Exercise description: Return the lines of the data below in which the string "agent" occurs.

Stored records
__________________________________________________
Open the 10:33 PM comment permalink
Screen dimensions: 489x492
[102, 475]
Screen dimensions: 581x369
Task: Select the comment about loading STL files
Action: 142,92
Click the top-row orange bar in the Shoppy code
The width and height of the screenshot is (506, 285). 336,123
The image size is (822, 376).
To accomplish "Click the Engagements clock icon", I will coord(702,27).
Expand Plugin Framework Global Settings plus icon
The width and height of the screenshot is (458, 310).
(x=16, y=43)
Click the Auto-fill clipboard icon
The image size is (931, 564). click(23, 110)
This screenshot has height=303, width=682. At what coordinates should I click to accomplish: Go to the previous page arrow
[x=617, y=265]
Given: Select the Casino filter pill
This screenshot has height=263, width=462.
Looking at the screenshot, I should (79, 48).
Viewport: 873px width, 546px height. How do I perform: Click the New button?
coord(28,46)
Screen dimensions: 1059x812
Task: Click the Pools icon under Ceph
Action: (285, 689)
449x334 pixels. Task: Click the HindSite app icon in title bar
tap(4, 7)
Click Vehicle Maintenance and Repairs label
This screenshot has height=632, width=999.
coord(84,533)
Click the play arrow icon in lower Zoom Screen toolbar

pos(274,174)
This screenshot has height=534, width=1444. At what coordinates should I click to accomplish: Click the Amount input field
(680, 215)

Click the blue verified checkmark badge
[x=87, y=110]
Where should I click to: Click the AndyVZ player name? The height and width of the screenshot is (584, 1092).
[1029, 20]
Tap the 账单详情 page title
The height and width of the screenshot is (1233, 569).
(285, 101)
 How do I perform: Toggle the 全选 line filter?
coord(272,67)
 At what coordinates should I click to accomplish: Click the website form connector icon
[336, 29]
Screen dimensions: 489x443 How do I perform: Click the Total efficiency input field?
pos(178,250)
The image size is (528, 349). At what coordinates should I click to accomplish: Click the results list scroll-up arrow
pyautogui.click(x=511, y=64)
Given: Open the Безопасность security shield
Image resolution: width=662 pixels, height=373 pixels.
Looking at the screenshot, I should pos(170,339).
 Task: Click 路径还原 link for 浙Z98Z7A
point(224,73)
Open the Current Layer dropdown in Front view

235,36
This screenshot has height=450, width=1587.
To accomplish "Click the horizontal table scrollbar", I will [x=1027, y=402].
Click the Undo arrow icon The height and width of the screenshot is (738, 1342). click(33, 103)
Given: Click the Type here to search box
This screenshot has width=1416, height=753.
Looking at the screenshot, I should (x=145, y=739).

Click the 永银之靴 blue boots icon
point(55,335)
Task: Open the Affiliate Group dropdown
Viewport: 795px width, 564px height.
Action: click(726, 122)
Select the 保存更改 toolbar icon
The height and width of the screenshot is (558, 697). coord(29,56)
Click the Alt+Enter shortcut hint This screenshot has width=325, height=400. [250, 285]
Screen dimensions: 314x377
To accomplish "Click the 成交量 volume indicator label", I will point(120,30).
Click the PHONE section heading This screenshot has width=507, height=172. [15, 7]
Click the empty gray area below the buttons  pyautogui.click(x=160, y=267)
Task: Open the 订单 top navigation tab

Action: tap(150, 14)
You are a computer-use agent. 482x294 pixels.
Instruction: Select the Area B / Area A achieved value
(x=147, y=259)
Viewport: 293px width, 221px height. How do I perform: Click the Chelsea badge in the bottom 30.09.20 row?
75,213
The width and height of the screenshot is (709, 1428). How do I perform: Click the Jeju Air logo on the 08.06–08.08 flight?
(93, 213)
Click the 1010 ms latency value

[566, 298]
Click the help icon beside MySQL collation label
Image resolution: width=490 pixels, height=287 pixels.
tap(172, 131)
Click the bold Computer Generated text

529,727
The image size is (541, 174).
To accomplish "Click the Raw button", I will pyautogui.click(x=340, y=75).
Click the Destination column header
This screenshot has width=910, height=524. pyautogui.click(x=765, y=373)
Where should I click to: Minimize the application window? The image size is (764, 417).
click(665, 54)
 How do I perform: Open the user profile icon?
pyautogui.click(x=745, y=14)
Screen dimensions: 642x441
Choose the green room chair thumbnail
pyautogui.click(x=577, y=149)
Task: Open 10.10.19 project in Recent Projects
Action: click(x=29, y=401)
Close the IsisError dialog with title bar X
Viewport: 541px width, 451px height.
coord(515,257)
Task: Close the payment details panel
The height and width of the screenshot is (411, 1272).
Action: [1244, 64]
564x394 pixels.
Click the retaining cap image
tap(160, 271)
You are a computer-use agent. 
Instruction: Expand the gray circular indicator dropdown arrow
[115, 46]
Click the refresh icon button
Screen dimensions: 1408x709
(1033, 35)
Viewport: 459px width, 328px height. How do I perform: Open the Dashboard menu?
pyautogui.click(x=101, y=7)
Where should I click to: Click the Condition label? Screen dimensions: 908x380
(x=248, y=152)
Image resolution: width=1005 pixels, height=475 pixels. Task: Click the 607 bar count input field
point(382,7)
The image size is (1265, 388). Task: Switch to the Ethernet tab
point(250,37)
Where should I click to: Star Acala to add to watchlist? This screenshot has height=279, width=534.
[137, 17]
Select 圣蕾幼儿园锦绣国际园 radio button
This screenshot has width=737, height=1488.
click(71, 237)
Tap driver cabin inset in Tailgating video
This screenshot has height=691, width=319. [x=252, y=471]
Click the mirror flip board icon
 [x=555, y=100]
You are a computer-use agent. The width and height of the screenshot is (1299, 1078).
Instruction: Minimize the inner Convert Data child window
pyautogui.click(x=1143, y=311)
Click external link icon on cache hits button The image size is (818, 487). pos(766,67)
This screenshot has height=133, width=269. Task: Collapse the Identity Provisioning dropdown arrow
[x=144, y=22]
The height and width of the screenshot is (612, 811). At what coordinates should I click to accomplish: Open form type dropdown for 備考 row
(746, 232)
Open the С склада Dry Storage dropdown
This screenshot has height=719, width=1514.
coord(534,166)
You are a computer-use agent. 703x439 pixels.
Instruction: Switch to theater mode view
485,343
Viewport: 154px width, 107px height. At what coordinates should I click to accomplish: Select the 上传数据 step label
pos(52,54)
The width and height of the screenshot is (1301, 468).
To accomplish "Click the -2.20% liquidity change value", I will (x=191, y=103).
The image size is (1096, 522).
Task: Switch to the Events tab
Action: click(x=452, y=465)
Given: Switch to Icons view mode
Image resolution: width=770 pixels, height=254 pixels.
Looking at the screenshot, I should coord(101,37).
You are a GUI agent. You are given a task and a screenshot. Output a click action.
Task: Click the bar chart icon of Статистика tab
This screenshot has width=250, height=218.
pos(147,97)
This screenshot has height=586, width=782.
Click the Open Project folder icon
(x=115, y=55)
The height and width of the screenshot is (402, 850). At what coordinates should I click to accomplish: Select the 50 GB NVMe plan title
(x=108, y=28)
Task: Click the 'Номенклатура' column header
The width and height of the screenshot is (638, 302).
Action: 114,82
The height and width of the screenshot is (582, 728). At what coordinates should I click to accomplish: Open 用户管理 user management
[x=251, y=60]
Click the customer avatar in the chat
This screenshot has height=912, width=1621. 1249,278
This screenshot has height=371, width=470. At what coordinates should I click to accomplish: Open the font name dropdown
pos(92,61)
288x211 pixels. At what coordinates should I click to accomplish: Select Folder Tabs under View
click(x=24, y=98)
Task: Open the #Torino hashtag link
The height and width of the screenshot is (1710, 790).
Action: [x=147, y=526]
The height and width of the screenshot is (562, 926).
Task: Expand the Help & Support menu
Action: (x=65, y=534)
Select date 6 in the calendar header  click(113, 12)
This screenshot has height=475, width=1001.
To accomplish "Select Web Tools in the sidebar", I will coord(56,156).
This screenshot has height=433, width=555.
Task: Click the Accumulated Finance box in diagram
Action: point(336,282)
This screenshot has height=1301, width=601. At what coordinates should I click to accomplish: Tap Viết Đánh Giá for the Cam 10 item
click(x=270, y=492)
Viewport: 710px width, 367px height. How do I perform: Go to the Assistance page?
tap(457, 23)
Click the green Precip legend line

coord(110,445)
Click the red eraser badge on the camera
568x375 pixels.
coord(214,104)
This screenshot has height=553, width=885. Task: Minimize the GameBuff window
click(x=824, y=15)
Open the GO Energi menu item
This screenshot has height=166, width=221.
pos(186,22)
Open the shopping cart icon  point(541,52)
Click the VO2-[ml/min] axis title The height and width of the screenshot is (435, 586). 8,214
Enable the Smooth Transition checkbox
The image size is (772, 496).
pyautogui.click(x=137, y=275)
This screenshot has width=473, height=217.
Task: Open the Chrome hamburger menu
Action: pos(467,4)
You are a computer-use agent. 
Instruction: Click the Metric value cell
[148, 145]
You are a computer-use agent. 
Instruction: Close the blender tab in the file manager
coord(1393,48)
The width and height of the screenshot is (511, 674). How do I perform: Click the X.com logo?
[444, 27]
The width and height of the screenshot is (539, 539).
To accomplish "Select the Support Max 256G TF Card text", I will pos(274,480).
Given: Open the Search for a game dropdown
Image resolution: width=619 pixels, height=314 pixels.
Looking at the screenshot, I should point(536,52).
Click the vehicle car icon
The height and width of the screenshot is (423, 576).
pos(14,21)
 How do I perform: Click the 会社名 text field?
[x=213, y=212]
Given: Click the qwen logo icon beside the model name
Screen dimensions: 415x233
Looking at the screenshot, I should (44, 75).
__________________________________________________
Result:
You are a computer-use agent. 482x294 pixels.
You are a computer-use agent. 
You are a computer-use agent. The width and height of the screenshot is (1299, 1078).
You are a computer-use agent. 703x439 pixels.
You are a GUI agent. You are given a task and a screenshot. Output a click action.
You are a computer-use agent. 
You are a computer-use agent. 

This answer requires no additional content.